Chucherías y quincalla

ME DAS TUS OJOS

Para alguien que por más que pincha (sobre todo orejas rebozadas y champiñón con gamba) no acaba de fluirle el riojanismo por las venas y ante la disyuntiva de un pañuelo rojo o azul se decanta por los clínex del Sabeco, San Mateo ha sido un mal mayor. Una fractura en la rutina que en tiempos de juventud tenía cierta gracia transgresora por ver en directo cómo la noche se confundía con el día, pero que con el paso de los años devino en un tostón rancio y pesado. El finiquito del verano. La fiesta por decreto.

Así fue hasta la operación. Hace cuatro años. Un transplante de retina de niño que apenas me dolió (la cesárea fue limpia aunque tardó en suturar) y que cambió mi mirada. De pronto, como sin querer, empecé a ver brillos en la oscuridad matea.

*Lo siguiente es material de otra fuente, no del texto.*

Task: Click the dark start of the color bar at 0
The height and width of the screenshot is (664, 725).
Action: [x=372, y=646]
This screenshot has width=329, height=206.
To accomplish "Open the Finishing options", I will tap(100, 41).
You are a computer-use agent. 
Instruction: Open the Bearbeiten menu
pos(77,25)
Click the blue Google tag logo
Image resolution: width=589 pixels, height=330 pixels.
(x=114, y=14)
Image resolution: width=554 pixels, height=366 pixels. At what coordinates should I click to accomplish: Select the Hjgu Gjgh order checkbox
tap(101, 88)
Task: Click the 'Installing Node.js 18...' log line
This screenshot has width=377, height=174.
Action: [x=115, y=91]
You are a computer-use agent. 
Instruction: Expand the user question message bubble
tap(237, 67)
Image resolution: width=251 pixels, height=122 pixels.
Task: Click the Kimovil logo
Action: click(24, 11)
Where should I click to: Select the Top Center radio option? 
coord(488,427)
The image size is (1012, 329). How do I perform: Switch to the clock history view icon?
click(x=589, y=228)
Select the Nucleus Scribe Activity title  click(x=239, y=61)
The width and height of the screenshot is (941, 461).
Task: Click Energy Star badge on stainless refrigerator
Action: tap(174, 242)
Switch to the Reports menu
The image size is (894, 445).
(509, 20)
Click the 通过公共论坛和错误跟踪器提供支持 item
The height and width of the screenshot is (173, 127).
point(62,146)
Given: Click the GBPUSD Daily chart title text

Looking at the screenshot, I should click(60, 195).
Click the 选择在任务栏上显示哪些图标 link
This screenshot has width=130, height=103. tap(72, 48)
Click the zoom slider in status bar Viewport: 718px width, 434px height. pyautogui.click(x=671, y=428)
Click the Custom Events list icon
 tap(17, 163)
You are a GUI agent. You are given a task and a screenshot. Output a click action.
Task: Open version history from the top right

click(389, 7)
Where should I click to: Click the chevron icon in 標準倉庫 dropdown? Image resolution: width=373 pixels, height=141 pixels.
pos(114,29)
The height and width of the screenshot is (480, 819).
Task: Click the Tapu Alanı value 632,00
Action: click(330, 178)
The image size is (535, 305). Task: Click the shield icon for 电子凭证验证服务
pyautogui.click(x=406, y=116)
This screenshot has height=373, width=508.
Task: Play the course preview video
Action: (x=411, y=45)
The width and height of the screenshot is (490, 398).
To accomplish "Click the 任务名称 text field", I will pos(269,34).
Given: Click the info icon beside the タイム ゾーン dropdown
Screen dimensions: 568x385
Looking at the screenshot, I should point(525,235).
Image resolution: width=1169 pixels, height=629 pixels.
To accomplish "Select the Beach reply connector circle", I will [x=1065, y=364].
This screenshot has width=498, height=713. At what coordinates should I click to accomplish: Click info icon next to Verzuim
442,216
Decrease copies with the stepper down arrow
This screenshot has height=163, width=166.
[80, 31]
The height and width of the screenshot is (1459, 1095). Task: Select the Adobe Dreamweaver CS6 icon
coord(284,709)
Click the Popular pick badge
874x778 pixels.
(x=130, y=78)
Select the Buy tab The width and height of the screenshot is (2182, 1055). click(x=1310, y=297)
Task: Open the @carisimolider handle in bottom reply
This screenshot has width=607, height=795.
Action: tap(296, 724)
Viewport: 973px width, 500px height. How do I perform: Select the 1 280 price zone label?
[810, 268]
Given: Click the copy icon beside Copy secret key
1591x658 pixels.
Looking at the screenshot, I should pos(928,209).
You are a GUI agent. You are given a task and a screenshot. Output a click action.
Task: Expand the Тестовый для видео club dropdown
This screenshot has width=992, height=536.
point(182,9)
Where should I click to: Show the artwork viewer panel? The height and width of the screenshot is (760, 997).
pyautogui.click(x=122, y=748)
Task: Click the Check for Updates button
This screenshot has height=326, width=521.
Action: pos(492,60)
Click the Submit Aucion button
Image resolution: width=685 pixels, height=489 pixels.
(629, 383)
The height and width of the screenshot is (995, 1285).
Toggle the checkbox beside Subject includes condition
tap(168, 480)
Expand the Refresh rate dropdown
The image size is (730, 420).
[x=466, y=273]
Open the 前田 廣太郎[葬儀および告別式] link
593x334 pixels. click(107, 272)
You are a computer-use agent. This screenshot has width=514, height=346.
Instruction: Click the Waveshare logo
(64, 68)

Fue pestañear y perdonar a las dulzainas y los tamboriles todas las mañana que me habían roto el sueño y golpeado mi cabeza regada de zurracapote. Al abrir los ojos encontré en los cabezudos la gracia que jamás había hallado cuando la rastreaba por las noches en bares llenos de personajes igual de grotescos a pesar de no llevaban careta. Y hasta tuve el impulso de levantar los faldones de un gigante para comprobar qué extraño mecanismo les hace girar sin mover los brazos ni inmutar el gesto.

Las barracas, hasta entonces un sacacuartos embadurnado de fritanga y atracciones casposas siempre al límite de la avería, se convirtieron en el Disney World soñado. No me importó montar en El Tren Chispita en un vagón minúsculo. Jalear al cerdito que golpea las cabezas con una escobilla (¿no se parece mucho al señor que reparte las fichas en la entrada?) y pedirle, suplicarle, implorarle, que me diera al final del trayecto un globo azul porque el de ayer se había pinchado antes de llegar a casa.

Un espectáculo que tiene su apoteosis en las carrozas. Horas de espera con los ojos como platos esperando a que caiga un caramelo y pelearlo con el señor que está al lado y al que también le han prestado otra mirada. Aunque no me gusten los caramelos. Aunque no me gustaba San Mateo. Hasta hace cuatro años. Hasta que me dio sus ojos.